Copy, from the data below, each line that has the word "Google".

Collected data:
BEGIN
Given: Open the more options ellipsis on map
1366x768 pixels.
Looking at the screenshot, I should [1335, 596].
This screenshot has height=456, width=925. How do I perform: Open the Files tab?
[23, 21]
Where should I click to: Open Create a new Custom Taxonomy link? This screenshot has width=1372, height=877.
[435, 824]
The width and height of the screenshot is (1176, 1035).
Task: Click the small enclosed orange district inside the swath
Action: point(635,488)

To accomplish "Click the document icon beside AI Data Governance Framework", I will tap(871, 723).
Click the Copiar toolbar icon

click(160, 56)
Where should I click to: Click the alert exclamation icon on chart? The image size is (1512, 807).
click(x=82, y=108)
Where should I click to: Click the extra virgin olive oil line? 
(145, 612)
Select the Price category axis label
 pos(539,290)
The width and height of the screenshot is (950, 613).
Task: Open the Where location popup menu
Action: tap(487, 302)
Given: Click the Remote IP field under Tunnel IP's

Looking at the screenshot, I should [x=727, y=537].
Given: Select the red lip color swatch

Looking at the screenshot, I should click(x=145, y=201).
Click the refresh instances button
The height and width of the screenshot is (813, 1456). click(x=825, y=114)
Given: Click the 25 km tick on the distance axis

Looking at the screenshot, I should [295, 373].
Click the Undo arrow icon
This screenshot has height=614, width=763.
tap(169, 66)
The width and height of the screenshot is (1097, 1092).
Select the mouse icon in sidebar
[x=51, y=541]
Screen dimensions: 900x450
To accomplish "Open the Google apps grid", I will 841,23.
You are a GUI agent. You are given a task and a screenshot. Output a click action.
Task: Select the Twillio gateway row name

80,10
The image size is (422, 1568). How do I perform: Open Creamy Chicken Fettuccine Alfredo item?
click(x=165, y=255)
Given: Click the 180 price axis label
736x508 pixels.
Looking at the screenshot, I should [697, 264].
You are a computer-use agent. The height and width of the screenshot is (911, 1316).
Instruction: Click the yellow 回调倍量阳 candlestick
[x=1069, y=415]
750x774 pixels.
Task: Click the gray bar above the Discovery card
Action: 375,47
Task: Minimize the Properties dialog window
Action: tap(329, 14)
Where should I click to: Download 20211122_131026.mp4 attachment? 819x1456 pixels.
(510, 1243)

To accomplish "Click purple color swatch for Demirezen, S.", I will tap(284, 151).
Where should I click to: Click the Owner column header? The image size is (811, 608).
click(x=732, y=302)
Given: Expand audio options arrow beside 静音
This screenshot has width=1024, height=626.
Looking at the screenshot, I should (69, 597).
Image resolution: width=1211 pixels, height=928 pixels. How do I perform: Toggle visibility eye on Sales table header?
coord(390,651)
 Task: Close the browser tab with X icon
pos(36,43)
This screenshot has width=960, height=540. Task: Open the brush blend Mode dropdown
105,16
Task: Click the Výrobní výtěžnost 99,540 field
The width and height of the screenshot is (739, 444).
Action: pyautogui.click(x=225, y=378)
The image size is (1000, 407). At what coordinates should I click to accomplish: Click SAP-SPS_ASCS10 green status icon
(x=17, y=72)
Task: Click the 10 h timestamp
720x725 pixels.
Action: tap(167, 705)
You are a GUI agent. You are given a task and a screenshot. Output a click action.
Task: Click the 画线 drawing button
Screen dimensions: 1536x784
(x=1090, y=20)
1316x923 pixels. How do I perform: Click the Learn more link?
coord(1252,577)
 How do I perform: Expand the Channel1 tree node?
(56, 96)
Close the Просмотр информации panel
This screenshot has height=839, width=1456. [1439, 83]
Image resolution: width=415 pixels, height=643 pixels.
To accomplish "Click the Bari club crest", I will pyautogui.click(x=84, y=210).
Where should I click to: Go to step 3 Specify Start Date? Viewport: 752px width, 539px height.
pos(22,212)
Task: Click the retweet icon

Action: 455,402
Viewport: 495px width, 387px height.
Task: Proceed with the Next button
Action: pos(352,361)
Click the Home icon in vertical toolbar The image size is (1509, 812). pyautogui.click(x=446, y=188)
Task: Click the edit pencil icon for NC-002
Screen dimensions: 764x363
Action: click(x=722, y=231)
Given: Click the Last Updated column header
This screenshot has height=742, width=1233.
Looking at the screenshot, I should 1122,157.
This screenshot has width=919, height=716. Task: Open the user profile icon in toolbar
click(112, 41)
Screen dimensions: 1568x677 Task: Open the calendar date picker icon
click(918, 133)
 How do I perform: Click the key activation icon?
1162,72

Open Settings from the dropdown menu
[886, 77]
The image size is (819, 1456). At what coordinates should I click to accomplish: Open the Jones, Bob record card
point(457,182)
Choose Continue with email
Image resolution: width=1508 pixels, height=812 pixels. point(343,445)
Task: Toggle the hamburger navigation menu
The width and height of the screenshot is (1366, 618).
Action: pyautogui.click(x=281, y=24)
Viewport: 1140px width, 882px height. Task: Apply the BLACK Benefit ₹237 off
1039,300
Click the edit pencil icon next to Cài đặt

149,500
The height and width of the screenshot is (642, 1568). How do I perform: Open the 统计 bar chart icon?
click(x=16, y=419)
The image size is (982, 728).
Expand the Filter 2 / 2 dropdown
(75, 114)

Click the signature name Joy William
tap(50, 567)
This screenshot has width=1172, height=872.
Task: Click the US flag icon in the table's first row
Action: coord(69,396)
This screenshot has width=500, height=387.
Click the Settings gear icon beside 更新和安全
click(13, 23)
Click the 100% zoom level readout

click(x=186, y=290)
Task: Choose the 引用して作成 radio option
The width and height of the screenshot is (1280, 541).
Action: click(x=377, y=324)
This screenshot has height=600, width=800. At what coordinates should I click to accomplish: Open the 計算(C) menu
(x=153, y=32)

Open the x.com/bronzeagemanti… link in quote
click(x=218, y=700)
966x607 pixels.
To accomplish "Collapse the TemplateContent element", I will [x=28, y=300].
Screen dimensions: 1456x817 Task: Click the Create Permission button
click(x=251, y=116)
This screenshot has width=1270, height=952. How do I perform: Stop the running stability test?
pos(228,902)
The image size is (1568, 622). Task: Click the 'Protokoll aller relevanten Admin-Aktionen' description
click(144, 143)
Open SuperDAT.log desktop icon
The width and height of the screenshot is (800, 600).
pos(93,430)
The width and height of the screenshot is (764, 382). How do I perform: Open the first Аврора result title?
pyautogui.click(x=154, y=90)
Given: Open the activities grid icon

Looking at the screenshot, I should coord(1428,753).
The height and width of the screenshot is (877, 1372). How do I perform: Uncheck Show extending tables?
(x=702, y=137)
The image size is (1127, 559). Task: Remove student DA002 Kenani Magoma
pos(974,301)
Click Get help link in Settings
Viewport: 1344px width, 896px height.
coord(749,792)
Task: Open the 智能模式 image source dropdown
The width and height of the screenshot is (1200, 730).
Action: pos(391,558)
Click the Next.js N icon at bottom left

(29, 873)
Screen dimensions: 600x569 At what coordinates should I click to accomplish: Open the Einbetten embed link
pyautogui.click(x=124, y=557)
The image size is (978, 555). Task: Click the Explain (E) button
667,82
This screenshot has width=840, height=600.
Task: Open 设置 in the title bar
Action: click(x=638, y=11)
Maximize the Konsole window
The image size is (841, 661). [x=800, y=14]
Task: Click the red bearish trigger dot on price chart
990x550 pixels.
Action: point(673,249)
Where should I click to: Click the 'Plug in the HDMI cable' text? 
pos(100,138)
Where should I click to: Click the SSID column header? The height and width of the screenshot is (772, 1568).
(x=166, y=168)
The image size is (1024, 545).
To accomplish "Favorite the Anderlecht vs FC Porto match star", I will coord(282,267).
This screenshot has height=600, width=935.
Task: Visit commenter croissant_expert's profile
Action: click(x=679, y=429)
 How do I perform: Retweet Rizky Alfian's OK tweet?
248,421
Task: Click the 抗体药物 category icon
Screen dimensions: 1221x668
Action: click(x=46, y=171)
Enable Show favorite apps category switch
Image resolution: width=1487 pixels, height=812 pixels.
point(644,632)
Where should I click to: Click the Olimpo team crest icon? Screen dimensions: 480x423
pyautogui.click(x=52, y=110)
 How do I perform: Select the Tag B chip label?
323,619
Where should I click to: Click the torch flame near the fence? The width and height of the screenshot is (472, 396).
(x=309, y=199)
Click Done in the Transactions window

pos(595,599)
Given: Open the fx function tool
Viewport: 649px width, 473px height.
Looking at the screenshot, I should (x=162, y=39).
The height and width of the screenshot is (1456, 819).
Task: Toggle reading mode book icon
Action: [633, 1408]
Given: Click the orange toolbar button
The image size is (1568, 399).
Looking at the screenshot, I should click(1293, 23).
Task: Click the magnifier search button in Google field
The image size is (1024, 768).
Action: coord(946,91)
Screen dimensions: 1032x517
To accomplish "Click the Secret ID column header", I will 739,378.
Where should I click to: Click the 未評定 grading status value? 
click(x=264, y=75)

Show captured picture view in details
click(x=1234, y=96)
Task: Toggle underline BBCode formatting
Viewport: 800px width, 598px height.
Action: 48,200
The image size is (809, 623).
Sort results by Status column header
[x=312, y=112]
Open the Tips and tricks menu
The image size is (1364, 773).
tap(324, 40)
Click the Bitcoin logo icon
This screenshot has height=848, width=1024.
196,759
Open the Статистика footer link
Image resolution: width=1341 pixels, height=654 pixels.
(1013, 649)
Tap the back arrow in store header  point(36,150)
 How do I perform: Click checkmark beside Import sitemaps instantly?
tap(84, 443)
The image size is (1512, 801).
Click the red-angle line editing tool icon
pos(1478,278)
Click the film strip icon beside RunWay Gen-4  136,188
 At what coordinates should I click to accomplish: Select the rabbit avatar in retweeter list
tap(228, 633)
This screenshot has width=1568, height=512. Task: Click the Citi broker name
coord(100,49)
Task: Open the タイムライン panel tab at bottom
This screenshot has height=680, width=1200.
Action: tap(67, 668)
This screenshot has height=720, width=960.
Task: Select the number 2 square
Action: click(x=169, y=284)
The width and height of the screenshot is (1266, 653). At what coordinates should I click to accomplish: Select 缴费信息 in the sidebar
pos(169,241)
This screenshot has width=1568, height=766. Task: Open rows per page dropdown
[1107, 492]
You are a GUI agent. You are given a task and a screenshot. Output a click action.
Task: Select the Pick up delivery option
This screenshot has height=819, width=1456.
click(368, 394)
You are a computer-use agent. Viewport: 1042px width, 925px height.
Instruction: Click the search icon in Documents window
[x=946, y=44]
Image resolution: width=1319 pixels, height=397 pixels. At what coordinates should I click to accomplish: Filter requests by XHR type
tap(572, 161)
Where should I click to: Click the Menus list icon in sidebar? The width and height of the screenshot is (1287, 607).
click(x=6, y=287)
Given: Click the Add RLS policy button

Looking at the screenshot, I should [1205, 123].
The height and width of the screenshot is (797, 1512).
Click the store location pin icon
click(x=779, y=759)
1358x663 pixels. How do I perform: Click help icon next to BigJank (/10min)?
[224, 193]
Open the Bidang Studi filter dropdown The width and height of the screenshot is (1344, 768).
END
Task response =>
To accomplish "Open the Google apps grid", I will 841,23.
Task: Click the magnifier search button in Google field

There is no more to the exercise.